Nevertheless, Hamilton stresses an important point, noting that “since the Reisner-Nordstrom geometry is just a mathematical solution, it does not indicate where or when a new universe begins. You can assume, if you like, that the new universe will be a different space and time in our own universe. But in reality, the Reisner-Nordstrom geometry will not be a physically consistent solution for a black hole. In reality there is no new universe."

What happens if you survive?

Under certain circumstances, you might experience the tidal forces of an event horizon or black hole. It is speculated that if the black hole is large enough (say, the diameter of our solar system), you might be able to survive the "spaghettification" process long enough to witness something really cool. In short, the larger the black hole, the less extreme its surface. If the black hole is large enough, you can maintain (in theory) your structural integrity.
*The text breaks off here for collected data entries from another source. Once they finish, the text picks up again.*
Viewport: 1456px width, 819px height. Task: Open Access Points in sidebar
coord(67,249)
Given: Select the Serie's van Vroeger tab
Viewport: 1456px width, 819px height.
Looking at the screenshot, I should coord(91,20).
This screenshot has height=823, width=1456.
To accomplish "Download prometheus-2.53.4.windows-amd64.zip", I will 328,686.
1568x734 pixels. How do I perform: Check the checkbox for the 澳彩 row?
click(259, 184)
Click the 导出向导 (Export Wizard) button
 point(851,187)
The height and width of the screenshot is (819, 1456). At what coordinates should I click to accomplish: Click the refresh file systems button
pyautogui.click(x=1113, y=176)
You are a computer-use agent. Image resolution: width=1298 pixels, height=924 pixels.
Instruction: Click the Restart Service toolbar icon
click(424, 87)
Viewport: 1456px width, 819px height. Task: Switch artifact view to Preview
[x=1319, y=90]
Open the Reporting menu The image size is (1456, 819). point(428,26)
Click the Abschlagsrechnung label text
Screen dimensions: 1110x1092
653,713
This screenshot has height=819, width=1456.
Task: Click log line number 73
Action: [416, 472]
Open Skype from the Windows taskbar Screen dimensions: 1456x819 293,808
Given the basic tenets of general and special relativity - that the faster objects move in space, the slower they move in time - we can conclude that every object, including you, that will be absorbed by a black hole will be able to experience the effects of time dilation caused by curvature space-time.

Conversely, those objects that enter the black hole after you will experience less time dilation. Thus, if you are able to look directly into a black hole that you fall into at relativistic speed, you will see every object that has fallen into it in the past. If you look back, you will see everything that fell into the black hole after you.

You will see the entire history of this particular place in space from the moment the universe was created until the end of time (at least until the black hole is evaporated by Hawking radiation).